=== Opdrachten ===
A - Geef het stuk van "Bestemmingsplan Waterdael III, herziening" tot en met "A.J.M. van Son." letterlijk weer uit de uitspraak over het bestemmingsplan Waterdael III.
B - Schrijf het volgende deel van de uitspraak over het bestemmingsplan Waterdael III, aansluitend op de laatste zin.

ECLI:NL:RVS:2015:3456

Raad van State

Datum uitspraak
11 november 2015
Publicatiedatum
11 november 2015
Zaaknummer
201410292/1/R3
Instantie
Raad van State
Type
Uitspraak
Rechtsgebied
Bestuursrecht
Procedures
  • Eerste aanleg - meervoudig
Rechters
  • Th.C. van Sloten
  • J. Hoekstra
  • F.D. van Heijningen
Vindplaatsen
  • Rechtspraak.nl
AI samenvatting door LexboostAutomatisch gegenereerd

Bestemmingsplan Waterdael III, herziening locatie 1, gemeente Someren

Op 11 november 2015 heeft de Afdeling bestuursrechtspraak van de Raad van State uitspraak gedaan in een zaak betreffende het bestemmingsplan "Waterdael III, herziening [locatie 1]" van de gemeente Someren. Het geschil ontstond na de vaststelling van dit bestemmingsplan op 25 september 2014, waartegen appellanten, [appellante A] en [appellant B], beroep hadden ingesteld. De appellanten waren van mening dat het nieuwe bestemmingsplan hen te veel in hun ontwikkelingsmogelijkheden beperkte ten opzichte van het vorige plan. De Afdeling heeft de zaak op 16 september 2015 ter zitting behandeld, waarbij de appellanten werden bijgestaan door hun advocaat M.J.E. Driessen, en de gemeente werd vertegenwoordigd door Y.J.P. Vavier en A.J.M. van Son.

De Afdeling heeft in haar overwegingen vastgesteld dat de raad bij de vaststelling van het bestemmingsplan beleidsvrijheid heeft om bestemmingen aan te wijzen en regels te geven die noodzakelijk zijn voor een goede ruimtelijke ordening. De Afdeling toetst deze beslissingen terughoudend en beoordeelt of de raad zich in redelijkheid op het standpunt heeft kunnen stellen dat het plan strekt ten behoeve van een goede ruimtelijke ordening. De appellanten betoogden dat de bouwvlakken voor bedrijfsbebouwing te beperkt waren en dat de maximale goot- en bouwhoogte niet aan het gehele perceel was toegekend.

=== Aangeleverde gegevens ===
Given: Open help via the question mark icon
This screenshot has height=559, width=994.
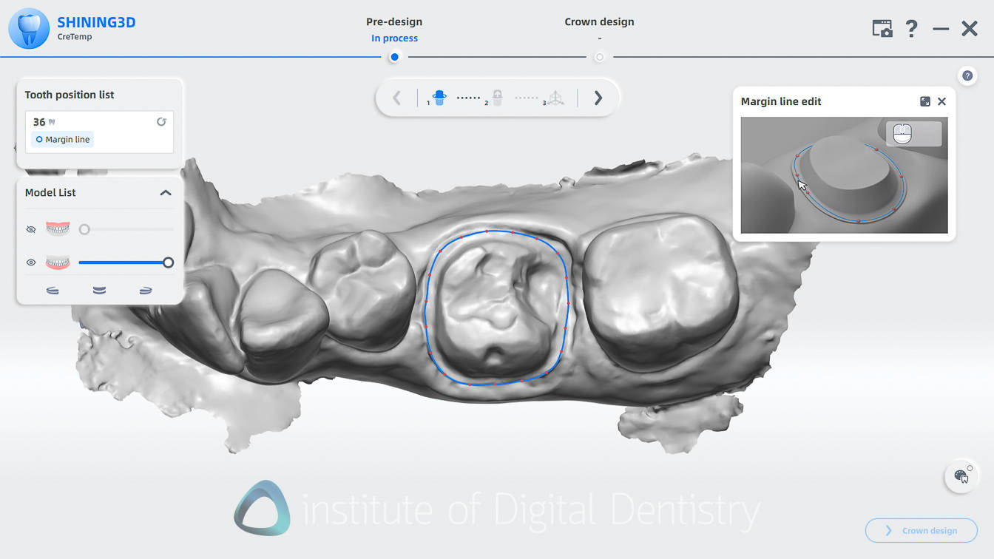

=== Antwoorden per opdracht ===
A -
Bestemmingsplan Waterdael III, herziening locatie 1, gemeente Someren

Op 11 november 2015 heeft de Afdeling bestuursrechtspraak van de Raad van State uitspraak gedaan in een zaak betreffende het bestemmingsplan "Waterdael III, herziening [locatie 1]" van de gemeente Someren. Het geschil ontstond na de vaststelling van dit bestemmingsplan op 25 september 2014, waartegen appellanten, [appellante A] en [appellant B], beroep hadden ingesteld. De appellanten waren van mening dat het nieuwe bestemmingsplan hen te veel in hun ontwikkelingsmogelijkheden beperkte ten opzichte van het vorige plan. De Afdeling heeft de zaak op 16 september 2015 ter zitting behandeld, waarbij de appellanten werden bijgestaan door hun advocaat M.J.E. Driessen, en de gemeente werd vertegenwoordigd door Y.J.P. Vavier en A.J.M. van Son.

B -
De Afdeling oordeelde dat de raad niet onredelijk heeft gehandeld door de bestaande bedrijfsbebouwing als zodanig te bestemmen en dat de wijzigingsbevoegdheid voldoende flexibiliteit biedt voor vervangende nieuwbouw. De appellanten hebben niet kunnen aantonen dat er concrete plannen voor vervangende nieuwbouw waren, en de Afdeling concludeerde dat het belang van de raad bij een goede ruimtelijke ordening zwaarder weegt dan de belangen van de appellanten. Uiteindelijk verklaarde de Afdeling het beroep ongegrond en werd er geen proceskostenvergoeding toegekend.

Uitspraak

201410292/1/R3.
Datum uitspraak: 11 november 2015
AFDELING
BESTUURSRECHTSPRAAK
Uitspraak in het geding tussen:
[appellante A] en [appellant B], gevestigd onderscheidenlijk wonend te Someren, (hierna tezamen en in enkelvoud: [appellant]),
appellanten,
en
de raad van de gemeente Someren,
verweerder.
Procesverloop
Bij besluit van 25 september 2014 heeft de raad het bestemmingsplan "Waterdael III, herziening [locatie 1]" vastgesteld.
Tegen dit besluit heeft [appellant] beroep ingesteld.
De raad heeft een verweerschrift ingediend.
[appellant] heeft een nader stuk ingediend.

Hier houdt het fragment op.